Si l'opulence et l'extravagance étaient partout présentes dans la vaste demeure, il avait dépensé plus dans cette pièce que dans n'importe quelle autre. Avec tous ces terminaux, holoprojecteurs et écrans de contrôle, elle ressemblait plus à une salle de communications de spatioport qu'au repaire d'une personne chez elle. Il n'y avait pourtant pas d'étalage grandiose de richesses ici, plutôt un hommage à l'efficacité et au pragmatisme. Chaque appareil avait été soigneusement sélectionné pour traiter le volume monstrueux de données arrivant dans cette pièce – des milliers chaque heure, toutes enregistrées et stockées pour analyse et utilisation ultérieures.
Le bureau renforçait l'illusion que Zannah et lui étaient des entrepreneurs fortunés, obsédés par l'étude des nouvelles venues des coins les plus reculés de la galaxie, et à la recherche de toute opportunité profitable. Jusqu'à un certain point, d'ailleurs, c'était vrai. Chaque crédit dépensé dans cette pièce était un investissement qui, au final, rapporterait cent fois la mise. Durant les dix dernières années, Bane avait utilisé les renseignements qu'il accumulait pour accroître sa fortune de manière très significative – même si, pour un Seigneur Sith, la richesse matérielle était seulement un moyen, et non une fin en soi.
Il avait compris que le pouvoir découle du savoir, et sa vaste fortune lui avait permis de rassembler la collection inestimable d'enseignements des Sith anciens, qu'il conservait en sécurité dans sa bibliothèque privée. Pourtant, il s'intéressait à plus que les secrets oubliés du Côté Obscur.
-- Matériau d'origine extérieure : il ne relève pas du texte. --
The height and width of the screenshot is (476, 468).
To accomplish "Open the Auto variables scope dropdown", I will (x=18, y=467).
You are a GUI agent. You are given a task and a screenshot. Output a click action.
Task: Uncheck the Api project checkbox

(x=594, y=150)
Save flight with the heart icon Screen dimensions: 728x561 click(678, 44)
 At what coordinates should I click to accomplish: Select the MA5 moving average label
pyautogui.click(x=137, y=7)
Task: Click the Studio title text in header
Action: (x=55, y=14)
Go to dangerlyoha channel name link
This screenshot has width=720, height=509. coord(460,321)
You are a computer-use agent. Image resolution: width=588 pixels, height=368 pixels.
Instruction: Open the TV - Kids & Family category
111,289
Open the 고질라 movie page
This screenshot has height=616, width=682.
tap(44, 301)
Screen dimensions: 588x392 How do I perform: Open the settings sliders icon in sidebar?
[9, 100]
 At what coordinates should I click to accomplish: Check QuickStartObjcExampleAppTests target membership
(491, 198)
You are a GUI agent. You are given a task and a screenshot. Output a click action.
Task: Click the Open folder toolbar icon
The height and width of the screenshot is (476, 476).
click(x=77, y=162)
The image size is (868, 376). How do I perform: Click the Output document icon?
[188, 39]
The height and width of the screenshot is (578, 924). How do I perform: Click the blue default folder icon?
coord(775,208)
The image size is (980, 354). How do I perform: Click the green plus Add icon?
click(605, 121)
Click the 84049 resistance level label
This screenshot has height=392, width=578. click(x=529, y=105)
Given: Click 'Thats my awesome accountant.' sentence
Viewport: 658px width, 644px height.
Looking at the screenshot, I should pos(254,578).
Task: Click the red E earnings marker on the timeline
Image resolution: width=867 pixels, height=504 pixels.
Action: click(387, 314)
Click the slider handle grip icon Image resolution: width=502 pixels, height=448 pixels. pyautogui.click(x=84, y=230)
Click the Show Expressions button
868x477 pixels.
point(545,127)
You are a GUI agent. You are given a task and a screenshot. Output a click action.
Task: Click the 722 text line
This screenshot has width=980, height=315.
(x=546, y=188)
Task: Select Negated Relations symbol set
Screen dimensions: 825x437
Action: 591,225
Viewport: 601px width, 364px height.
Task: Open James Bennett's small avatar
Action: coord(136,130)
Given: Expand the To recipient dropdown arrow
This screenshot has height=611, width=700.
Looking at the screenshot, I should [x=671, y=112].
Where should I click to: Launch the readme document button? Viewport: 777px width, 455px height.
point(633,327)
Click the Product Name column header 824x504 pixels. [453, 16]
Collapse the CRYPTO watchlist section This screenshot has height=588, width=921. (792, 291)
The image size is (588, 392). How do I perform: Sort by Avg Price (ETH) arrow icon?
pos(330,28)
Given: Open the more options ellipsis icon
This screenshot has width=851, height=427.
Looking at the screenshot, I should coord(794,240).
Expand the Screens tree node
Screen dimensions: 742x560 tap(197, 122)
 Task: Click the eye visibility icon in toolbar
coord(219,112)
Depuis les couloirs du Sénat de la République, jusqu'aux conseils tribaux sur les planètes les plus reculées de la Bordure Extérieure, le pivot de tout gouvernement était l'information. L'Histoire était façonnée par des individus qui avaient compris qu'être bien informés, pour contrôler et exploiter, pouvait aider à vaincre n'importe quelle armée.
Bane en avait lui-même eu la preuve. La Confrérie des Ténèbres avait été détruite non pas par les Jedi et leur Armée de la Lumière, mais par les plans soigneusement mis au point par un seul homme. D'anciens parchemins et manuscrits pouvaient déverrouiller les secrets du Côté Obscur, mais pour abattre les Jedi et la République, Bane devait d'abord et surtout connaître tout sur ses ennemis. Le réseau d'agents et d'intermédiaires qu'il avait créé avec le temps constituait un élément-clé de son plan, mais ce n'était pas suffisant. Les individus étaient faillibles, leurs rapports parfois empreints de partialité, ou incomplets.
Dès que cela était possible, il préférait se fonder sur les données pures, issues du réseau de renseignement tissé sur chaque planète de la République. Il avait besoin d'être au courant de chaque détail de chaque plan avancé par le Sénat et le Conseil Jedi. S'il voulait espérer un jour modeler et manipuler les événements galactiques afin de provoquer la chute de la République, il devait savoir, en temps réel, ce que l'ennemi faisait et anticiper ses mouvements suivants.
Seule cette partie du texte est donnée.